Source records:
━━━━━━━━━━━━━━━━━━━━
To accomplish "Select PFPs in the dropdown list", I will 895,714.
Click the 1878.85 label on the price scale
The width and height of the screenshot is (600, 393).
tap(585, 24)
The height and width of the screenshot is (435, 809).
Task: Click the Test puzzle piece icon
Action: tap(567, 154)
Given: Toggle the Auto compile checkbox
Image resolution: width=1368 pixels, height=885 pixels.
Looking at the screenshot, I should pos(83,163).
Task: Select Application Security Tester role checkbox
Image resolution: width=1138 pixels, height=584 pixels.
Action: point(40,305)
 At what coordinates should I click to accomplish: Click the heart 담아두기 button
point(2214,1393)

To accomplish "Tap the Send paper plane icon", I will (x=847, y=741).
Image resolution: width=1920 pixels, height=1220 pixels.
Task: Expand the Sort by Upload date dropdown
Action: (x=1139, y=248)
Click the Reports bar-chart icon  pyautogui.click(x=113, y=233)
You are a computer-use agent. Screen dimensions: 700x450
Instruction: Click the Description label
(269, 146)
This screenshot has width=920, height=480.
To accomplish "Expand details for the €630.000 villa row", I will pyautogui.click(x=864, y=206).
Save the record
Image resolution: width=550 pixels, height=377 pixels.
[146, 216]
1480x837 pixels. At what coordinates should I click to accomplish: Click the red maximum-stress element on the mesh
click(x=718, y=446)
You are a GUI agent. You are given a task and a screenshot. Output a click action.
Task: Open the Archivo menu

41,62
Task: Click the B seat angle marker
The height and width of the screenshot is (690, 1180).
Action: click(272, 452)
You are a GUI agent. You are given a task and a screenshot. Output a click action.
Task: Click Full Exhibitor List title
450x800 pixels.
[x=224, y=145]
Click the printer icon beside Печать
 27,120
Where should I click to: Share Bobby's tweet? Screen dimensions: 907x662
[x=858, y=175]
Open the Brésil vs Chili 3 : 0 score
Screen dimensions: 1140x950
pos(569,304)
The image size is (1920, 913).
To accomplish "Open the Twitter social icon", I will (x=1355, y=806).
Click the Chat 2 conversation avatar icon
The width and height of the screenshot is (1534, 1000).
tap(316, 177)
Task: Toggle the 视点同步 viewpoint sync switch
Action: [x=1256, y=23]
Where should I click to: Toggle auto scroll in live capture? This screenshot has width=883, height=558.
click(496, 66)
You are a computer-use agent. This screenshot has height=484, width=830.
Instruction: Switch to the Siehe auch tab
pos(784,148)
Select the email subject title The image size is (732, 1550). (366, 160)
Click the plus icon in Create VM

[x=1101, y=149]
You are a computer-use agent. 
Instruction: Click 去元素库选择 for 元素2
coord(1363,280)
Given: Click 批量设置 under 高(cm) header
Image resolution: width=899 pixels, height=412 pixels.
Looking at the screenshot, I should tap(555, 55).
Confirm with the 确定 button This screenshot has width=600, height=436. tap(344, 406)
━━━━━━━━━━━━━━━━━━━━
Every line above in which the word "agent" occurs needs to be copied.

You are a computer-use agent. Screen dimensions: 700x450
You are a GUI agent. You are given a task and a screenshot. Output a click action.
You are a GUI agent. You are given a task and a screenshot. Output a click action.
You are a computer-use agent. This screenshot has height=484, width=830.
You are a computer-use agent. 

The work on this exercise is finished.